During 2002, the Company also agreed to issue an employee 2,100 shares of common stock for finding investors in connection with the 2002 Private Placement. None of the shares had been issued as of December 31, 2002. Accordingly, the Company recorded the obligation to general and administrative expenses in the statement of operations in the amount of $6,300. On January 14, 2003, the Company closed the 2002 Private Placement, at which point the Company agreed to issue such employee an additional 7,000 shares in connection with shares sold subsequent to December 31, 2002 and through the closing date. In March 2003, the Company issued 9,100 shares of common stock to this employee. The Company recorded a stock compensation charge of $21,000 to general and administrative expenses in the statement of operations for the three month period ended March 31, 2003. In March 2003, the Company issued 9,100 shares of common stock to such employee.

4. STOCK OPTION PLANS

As allowed by Statement of Financial Accounting Standard (“SFAS”) No. 123, “Accounting for Stock-Based Compensation,” the Company has elected to account for stock-based compensation at intrinsic value with disclosure of the effects of fair value accounting on net loss and net loss per share on a pro forma basis. At March 31, 2003, the Company had one stock incentive plan. The Company accounts for awards issued to employees under the plan using the recognition and measurement principles of Accounting Principles Board Opinion No. 25, “Accounting for Stock Issued to Employees,” and related interpretations. No compensation expense has been recognized in connection with its stock option plans, as all options granted under the plan had an exercise price equal to or greater than the market value of the underlying common stock on the date of grant. The following table illustrates the effect on net loss and net loss per share had the Company adopted the fair value recognition provisions of SFAS No. 123:

	Three Months Ended
	March 31,
	2003			2002
Net loss, as reported	$	(944,866	)	$	(952,293	)
Deduct: Total stock-based employee compensation expense determined under fair value based method for all awards, net of related tax effects		(40,097	)		—
Pro forma net loss	$	(984,963	)	$	(952,293	)

Net loss per share:
Basic and diluted—as reported		(0.05	)		(0.06	)
Basic and diluted—pro forma		(0.05	)		(0.06	)

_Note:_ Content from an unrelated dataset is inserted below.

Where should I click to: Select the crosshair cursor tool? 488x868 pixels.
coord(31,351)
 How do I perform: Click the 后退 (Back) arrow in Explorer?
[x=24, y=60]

The Company estimated the fair value on the date of grant using the Black-Scholes Option Pricing Model. Key assumption used to apply this pricing model were a deemed fair market values of the Company’s common stock ranging from $2.91 to $3.50 per share on the grant date, risk free interest rates ranging from 2.25% to 2.32%, an expected life 3 years, and a dividend rate of 0.0%.

Item 2. Plan of Operation

This quarterly report on Form 10-QSB contains, in addition to historical information, forward-looking statements within the meaning of the “safe harbor” provisions of the Private Securities Litigation Reform Act of 1995. These statements can be identified by the use of forward-looking terminology such as “may,” “will,” “could,” “expect,” “anticipate,” “estimate,” “continue” or other similar words. These forward-looking statements are based on management’s current expectations and are subject to a number of factors and uncertainties which could cause actual results to differ materially from those described in such statements. We caution investors that actual results or business conditions may differ materially from those projected or suggested in forward-looking statements as a result of various factors including, but not limited to, those described in the Risk Factors section in our Annual Report on Form 10-KSB for the year ended December 31, 2002, filed with the Securities and Exchange Commission. We cannot assure you that we have identified all the factors that create uncertainties. Readers should not place undue reliance on forward-looking statements. We undertake no obligation to publicly release the result of any revision of these forward-looking statements to reflect events or circumstances after the date they are made or to reflect the occurrence of unanticipated events.

Overview

We are engaged in research and development of drug technologies to enable targeted delivery of widely used chemotherapy drugs. We intend initially to combine our proprietary carbohydrate compounds with existing generic chemotherapy drugs used to treat cancer. We believe our technology will increase the body’s tolerance to these toxic drugs by targeting the delivery directly to cancerous cells. Our company’s novel approach of improving existing chemotherapy drugs by adding a targeting mechanism should reduce the toxicity and increase the efficacy of these drugs thereby creating a preferable treatment to existing first line regimens. Additionally, we believe that this drug development strategy will enable our company to gain patent protection on drugs we reformulate with our carbohydrate compounds. We also believe our drug delivery system may have applications for drugs now used to treat other diseases and chronic health conditions.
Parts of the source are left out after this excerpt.